Types of incinerators
An incinerator is a furnace for burning waste. Modern incinerators include pollution mitigation equipment such as flue gas cleaning. There are various types of incinerator plant design: moving grate, fixed grate, rotary-kiln, fluidised bed.

Moving grate
Control room of a typical moving grate incinerator overseeing two boiler lines. The typical incineration plant for municipal solid waste is a moving grate incinerator. The waste is introduced by a waste crane through the "throat" at one end of the grate, from where it moves down over the descending grate to the ash pit in the other end.
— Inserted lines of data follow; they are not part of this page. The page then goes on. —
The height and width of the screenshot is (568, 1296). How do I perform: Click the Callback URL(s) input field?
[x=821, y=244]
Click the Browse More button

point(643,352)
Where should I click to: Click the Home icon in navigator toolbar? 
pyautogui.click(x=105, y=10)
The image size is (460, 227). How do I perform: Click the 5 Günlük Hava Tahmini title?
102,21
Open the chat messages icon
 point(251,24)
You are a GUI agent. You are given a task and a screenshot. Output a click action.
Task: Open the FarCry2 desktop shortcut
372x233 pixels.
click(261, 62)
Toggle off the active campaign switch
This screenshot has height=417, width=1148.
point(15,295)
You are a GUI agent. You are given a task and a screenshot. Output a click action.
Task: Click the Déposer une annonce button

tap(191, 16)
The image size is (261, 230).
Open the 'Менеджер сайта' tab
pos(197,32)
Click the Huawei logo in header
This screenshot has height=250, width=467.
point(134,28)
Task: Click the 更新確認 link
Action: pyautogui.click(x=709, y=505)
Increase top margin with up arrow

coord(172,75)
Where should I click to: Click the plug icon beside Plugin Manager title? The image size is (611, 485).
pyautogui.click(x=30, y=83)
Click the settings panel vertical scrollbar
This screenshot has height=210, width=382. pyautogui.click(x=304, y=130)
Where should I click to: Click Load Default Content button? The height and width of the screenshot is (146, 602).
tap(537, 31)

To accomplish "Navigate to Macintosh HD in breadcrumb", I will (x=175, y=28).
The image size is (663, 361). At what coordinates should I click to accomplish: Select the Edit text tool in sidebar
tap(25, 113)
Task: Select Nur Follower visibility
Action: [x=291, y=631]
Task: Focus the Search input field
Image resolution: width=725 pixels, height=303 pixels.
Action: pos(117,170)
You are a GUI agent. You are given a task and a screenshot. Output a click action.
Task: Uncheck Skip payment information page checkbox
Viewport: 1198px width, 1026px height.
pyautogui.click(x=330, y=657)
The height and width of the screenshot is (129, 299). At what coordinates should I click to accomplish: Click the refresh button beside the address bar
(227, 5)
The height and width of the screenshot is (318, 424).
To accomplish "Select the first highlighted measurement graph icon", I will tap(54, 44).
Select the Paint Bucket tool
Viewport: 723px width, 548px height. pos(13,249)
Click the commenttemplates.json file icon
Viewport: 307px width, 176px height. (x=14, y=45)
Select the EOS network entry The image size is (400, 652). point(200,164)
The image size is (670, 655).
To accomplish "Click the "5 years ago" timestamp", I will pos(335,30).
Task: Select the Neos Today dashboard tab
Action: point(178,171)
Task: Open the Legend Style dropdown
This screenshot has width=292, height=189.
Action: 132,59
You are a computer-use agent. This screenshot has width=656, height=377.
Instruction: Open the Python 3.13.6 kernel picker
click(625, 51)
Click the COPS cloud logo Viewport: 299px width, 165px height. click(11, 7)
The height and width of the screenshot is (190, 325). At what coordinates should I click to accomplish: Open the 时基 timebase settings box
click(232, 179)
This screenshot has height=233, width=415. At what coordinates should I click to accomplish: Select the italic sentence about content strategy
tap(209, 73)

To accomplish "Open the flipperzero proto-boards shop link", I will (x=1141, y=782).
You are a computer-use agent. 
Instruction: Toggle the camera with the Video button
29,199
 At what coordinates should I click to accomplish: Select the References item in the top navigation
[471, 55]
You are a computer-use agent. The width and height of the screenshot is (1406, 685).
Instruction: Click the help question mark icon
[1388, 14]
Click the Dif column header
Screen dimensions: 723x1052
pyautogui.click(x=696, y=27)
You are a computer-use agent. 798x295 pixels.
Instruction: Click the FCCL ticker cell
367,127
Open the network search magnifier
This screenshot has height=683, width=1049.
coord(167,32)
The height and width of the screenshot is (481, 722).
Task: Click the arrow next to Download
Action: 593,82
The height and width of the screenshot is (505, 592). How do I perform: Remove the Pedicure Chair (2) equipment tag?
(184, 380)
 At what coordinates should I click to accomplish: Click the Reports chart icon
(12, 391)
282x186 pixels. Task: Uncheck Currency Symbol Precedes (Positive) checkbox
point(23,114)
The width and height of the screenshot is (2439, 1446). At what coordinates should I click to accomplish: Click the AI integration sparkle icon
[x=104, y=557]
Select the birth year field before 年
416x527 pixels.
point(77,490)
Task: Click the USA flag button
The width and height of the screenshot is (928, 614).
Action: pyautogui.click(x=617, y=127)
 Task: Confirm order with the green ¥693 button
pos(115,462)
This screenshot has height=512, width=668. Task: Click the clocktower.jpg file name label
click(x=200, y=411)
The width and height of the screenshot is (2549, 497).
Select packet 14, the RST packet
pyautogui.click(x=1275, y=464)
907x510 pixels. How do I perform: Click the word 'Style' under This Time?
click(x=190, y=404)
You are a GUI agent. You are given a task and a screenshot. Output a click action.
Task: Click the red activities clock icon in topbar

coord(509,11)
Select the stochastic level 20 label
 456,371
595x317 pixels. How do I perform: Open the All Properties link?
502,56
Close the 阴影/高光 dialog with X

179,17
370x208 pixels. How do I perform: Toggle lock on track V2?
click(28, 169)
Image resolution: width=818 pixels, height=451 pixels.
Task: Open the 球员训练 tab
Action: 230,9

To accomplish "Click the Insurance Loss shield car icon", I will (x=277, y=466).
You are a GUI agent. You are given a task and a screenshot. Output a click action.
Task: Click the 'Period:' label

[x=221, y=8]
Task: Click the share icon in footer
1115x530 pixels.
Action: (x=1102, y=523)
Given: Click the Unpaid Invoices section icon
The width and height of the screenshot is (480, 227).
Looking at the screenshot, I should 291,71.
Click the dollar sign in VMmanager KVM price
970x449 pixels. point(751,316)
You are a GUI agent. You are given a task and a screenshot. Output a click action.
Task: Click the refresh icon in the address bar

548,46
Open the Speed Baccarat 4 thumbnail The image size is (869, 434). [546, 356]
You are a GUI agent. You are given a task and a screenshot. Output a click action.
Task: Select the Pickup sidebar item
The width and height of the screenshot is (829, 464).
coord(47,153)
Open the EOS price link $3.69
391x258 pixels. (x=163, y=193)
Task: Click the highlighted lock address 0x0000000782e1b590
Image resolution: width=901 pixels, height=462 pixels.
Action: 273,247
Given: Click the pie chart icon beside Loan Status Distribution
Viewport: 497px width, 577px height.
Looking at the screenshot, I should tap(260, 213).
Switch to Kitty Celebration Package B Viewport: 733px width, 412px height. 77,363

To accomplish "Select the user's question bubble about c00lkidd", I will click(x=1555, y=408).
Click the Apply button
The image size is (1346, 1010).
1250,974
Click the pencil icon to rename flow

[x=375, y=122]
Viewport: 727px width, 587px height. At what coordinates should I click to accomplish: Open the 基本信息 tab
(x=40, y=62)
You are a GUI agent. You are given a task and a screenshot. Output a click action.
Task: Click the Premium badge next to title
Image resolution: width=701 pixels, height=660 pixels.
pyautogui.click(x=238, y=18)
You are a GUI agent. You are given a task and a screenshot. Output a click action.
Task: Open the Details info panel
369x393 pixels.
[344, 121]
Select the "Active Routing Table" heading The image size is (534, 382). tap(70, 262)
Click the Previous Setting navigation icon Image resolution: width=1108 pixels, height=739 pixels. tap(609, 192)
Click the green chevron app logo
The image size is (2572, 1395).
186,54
Here the ash is removed through a water lock.

Fixed grate
The older and simpler kind of incinerator was a brick-lined cell with a fixed metal grate over a lower ash pit, with one opening in the top or side for loading and another opening in the side for removing incombustible solids called clinkers. Many small incinerators formerly found in apartment houses have now been replaced by waste compactors.

Rotary-kiln
The rotary-kiln incinerator is used by municipalities and by large industrial plants. This design of incinerator has 2 chambers: a primary chamber and secondary chamber. The primary chamber in a rotary kiln incinerator consist of an inclined refractory lined cylindrical tube. Movement of the cylinder on its axis facilitates movement of waste. In the primary chamber, there is conversion of solid fraction to gases, through volatilization, destructive distillation and partial combustion reactions. The secondary chamber is necessary to complete gas phase combustion reactions

Fluidized bed
A strong airflow is forced through a sand bed. The air seeps through the sand until a point is reached where the sand particles separate to let the air through and mixing and churning occurs, thus a fluidized bed is created and fuel and waste can now be introduced.

The sand with the pre-treated waste and/or fuel is kept suspended on pumped air currents and takes on a fluid-like character. The bed is thereby violently mixed and agitated keeping small inert particles and air in a fluid-like state. This allows all of the mass of waste, fuel and sand to be fully circulated through the furnace.